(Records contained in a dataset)
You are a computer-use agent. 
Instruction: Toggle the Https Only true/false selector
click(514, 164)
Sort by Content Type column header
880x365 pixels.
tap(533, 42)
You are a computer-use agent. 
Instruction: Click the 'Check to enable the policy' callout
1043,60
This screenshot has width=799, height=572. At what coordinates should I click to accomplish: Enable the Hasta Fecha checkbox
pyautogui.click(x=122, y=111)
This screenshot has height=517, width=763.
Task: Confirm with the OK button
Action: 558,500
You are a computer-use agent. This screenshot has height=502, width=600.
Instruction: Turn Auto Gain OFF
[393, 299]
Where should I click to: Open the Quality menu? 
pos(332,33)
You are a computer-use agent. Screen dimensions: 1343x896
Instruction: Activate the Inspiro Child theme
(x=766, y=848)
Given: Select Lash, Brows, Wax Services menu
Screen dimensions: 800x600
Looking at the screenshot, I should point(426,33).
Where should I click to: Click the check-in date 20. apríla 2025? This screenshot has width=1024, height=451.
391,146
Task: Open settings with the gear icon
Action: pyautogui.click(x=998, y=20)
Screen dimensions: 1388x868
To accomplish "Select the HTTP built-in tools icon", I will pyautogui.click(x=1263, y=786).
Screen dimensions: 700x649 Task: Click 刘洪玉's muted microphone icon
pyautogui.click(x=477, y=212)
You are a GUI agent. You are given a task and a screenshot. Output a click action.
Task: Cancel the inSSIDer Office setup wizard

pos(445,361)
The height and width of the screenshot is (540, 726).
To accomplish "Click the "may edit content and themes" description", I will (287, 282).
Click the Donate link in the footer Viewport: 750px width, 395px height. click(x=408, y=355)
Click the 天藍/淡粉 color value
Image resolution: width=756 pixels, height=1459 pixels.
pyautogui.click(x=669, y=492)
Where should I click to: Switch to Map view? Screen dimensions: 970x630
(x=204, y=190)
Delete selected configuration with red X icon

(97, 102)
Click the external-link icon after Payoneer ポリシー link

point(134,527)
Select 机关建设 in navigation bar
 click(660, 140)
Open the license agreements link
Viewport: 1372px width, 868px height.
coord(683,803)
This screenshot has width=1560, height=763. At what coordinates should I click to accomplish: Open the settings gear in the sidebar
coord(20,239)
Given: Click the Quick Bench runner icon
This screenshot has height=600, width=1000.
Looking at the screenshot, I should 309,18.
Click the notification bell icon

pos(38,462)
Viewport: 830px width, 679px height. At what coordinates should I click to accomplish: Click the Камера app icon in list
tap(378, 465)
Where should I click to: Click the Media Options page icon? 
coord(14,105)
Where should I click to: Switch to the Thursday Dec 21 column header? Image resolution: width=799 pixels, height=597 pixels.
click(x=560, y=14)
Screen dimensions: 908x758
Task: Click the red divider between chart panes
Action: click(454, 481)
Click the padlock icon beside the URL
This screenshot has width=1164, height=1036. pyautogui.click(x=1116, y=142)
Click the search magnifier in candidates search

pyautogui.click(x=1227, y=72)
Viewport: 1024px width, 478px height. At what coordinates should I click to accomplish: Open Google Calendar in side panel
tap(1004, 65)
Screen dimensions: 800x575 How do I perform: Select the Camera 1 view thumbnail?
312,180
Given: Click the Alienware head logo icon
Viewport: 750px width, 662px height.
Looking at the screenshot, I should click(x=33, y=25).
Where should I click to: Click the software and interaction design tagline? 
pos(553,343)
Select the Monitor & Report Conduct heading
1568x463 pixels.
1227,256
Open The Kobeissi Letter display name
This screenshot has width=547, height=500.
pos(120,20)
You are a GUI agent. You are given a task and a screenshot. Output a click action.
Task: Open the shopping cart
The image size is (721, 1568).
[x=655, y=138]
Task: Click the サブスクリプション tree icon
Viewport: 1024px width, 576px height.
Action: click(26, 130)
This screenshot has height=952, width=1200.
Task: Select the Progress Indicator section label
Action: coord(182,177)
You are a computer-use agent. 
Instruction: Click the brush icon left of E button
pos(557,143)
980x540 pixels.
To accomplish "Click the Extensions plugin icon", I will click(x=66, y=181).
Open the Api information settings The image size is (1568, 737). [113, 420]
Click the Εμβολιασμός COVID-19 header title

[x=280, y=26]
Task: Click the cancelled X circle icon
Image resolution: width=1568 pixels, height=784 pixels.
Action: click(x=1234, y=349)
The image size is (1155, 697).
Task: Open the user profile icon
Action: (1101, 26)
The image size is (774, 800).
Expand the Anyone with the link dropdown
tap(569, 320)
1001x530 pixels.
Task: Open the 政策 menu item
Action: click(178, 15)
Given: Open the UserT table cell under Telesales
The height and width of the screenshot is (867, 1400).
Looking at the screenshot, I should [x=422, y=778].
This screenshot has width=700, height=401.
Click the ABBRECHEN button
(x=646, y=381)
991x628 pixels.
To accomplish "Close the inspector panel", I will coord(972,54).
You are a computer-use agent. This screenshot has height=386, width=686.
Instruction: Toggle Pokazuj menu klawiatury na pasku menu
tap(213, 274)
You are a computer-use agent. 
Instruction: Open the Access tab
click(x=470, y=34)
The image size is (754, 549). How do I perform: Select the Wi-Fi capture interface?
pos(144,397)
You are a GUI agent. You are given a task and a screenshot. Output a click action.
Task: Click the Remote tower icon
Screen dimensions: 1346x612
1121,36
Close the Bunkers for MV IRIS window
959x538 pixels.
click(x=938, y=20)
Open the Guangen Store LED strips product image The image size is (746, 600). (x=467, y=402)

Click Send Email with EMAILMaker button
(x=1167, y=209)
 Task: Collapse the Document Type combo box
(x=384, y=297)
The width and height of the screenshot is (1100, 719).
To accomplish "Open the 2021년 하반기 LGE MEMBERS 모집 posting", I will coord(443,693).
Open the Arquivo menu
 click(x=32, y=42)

WORK ORDER: Copy out the records once more. Match them exactly.

SOLUTION TO THIS TASK:
You are a computer-use agent. 
Instruction: Toggle the Https Only true/false selector
click(514, 164)
Sort by Content Type column header
880x365 pixels.
tap(533, 42)
You are a computer-use agent. 
Instruction: Click the 'Check to enable the policy' callout
1043,60
This screenshot has width=799, height=572. At what coordinates should I click to accomplish: Enable the Hasta Fecha checkbox
pyautogui.click(x=122, y=111)
This screenshot has height=517, width=763.
Task: Confirm with the OK button
Action: 558,500
You are a computer-use agent. This screenshot has height=502, width=600.
Instruction: Turn Auto Gain OFF
[393, 299]
Where should I click to: Open the Quality menu? 
pos(332,33)
You are a computer-use agent. Screen dimensions: 1343x896
Instruction: Activate the Inspiro Child theme
(x=766, y=848)
Given: Select Lash, Brows, Wax Services menu
Screen dimensions: 800x600
Looking at the screenshot, I should point(426,33).
Where should I click to: Click the check-in date 20. apríla 2025? This screenshot has width=1024, height=451.
391,146
Task: Open settings with the gear icon
Action: pyautogui.click(x=998, y=20)
Screen dimensions: 1388x868
To accomplish "Select the HTTP built-in tools icon", I will pyautogui.click(x=1263, y=786).
Screen dimensions: 700x649 Task: Click 刘洪玉's muted microphone icon
pyautogui.click(x=477, y=212)
You are a GUI agent. You are given a task and a screenshot. Output a click action.
Task: Cancel the inSSIDer Office setup wizard

pos(445,361)
The height and width of the screenshot is (540, 726).
To accomplish "Click the "may edit content and themes" description", I will (287, 282).
Click the Donate link in the footer Viewport: 750px width, 395px height. click(x=408, y=355)
Click the 天藍/淡粉 color value
Image resolution: width=756 pixels, height=1459 pixels.
pyautogui.click(x=669, y=492)
Where should I click to: Switch to Map view? Screen dimensions: 970x630
(x=204, y=190)
Delete selected configuration with red X icon

(97, 102)
Click the external-link icon after Payoneer ポリシー link

point(134,527)
Select 机关建设 in navigation bar
 click(660, 140)
Open the license agreements link
Viewport: 1372px width, 868px height.
coord(683,803)
This screenshot has width=1560, height=763. At what coordinates should I click to accomplish: Open the settings gear in the sidebar
coord(20,239)
Given: Click the Quick Bench runner icon
This screenshot has height=600, width=1000.
Looking at the screenshot, I should 309,18.
Click the notification bell icon

pos(38,462)
Viewport: 830px width, 679px height. At what coordinates should I click to accomplish: Click the Камера app icon in list
tap(378, 465)
Where should I click to: Click the Media Options page icon? 
coord(14,105)
Where should I click to: Switch to the Thursday Dec 21 column header? Image resolution: width=799 pixels, height=597 pixels.
click(x=560, y=14)
Screen dimensions: 908x758
Task: Click the red divider between chart panes
Action: click(454, 481)
Click the padlock icon beside the URL
This screenshot has width=1164, height=1036. pyautogui.click(x=1116, y=142)
Click the search magnifier in candidates search

pyautogui.click(x=1227, y=72)
Viewport: 1024px width, 478px height. At what coordinates should I click to accomplish: Open Google Calendar in side panel
tap(1004, 65)
Screen dimensions: 800x575 How do I perform: Select the Camera 1 view thumbnail?
312,180
Given: Click the Alienware head logo icon
Viewport: 750px width, 662px height.
Looking at the screenshot, I should click(x=33, y=25).
Where should I click to: Click the software and interaction design tagline? 
pos(553,343)
Select the Monitor & Report Conduct heading
1568x463 pixels.
1227,256
Open The Kobeissi Letter display name
This screenshot has width=547, height=500.
pos(120,20)
You are a GUI agent. You are given a task and a screenshot. Output a click action.
Task: Open the shopping cart
The image size is (721, 1568).
[x=655, y=138]
Task: Click the サブスクリプション tree icon
Viewport: 1024px width, 576px height.
Action: click(26, 130)
This screenshot has height=952, width=1200.
Task: Select the Progress Indicator section label
Action: coord(182,177)
You are a computer-use agent. 
Instruction: Click the brush icon left of E button
pos(557,143)
980x540 pixels.
To accomplish "Click the Extensions plugin icon", I will click(x=66, y=181).
Open the Api information settings The image size is (1568, 737). [113, 420]
Click the Εμβολιασμός COVID-19 header title

[x=280, y=26]
Task: Click the cancelled X circle icon
Image resolution: width=1568 pixels, height=784 pixels.
Action: click(x=1234, y=349)
The image size is (1155, 697).
Task: Open the user profile icon
Action: (1101, 26)
The image size is (774, 800).
Expand the Anyone with the link dropdown
tap(569, 320)
1001x530 pixels.
Task: Open the 政策 menu item
Action: click(178, 15)
Given: Open the UserT table cell under Telesales
The height and width of the screenshot is (867, 1400).
Looking at the screenshot, I should [x=422, y=778].
This screenshot has width=700, height=401.
Click the ABBRECHEN button
(x=646, y=381)
991x628 pixels.
To accomplish "Close the inspector panel", I will coord(972,54).
You are a computer-use agent. This screenshot has height=386, width=686.
Instruction: Toggle Pokazuj menu klawiatury na pasku menu
tap(213, 274)
You are a computer-use agent. 
Instruction: Open the Access tab
click(x=470, y=34)
The image size is (754, 549). How do I perform: Select the Wi-Fi capture interface?
pos(144,397)
You are a GUI agent. You are given a task and a screenshot. Output a click action.
Task: Click the Remote tower icon
Screen dimensions: 1346x612
1121,36
Close the Bunkers for MV IRIS window
959x538 pixels.
click(x=938, y=20)
Open the Guangen Store LED strips product image The image size is (746, 600). (x=467, y=402)

Click Send Email with EMAILMaker button
(x=1167, y=209)
 Task: Collapse the Document Type combo box
(x=384, y=297)
The width and height of the screenshot is (1100, 719).
To accomplish "Open the 2021년 하반기 LGE MEMBERS 모집 posting", I will coord(443,693).
Open the Arquivo menu
 click(x=32, y=42)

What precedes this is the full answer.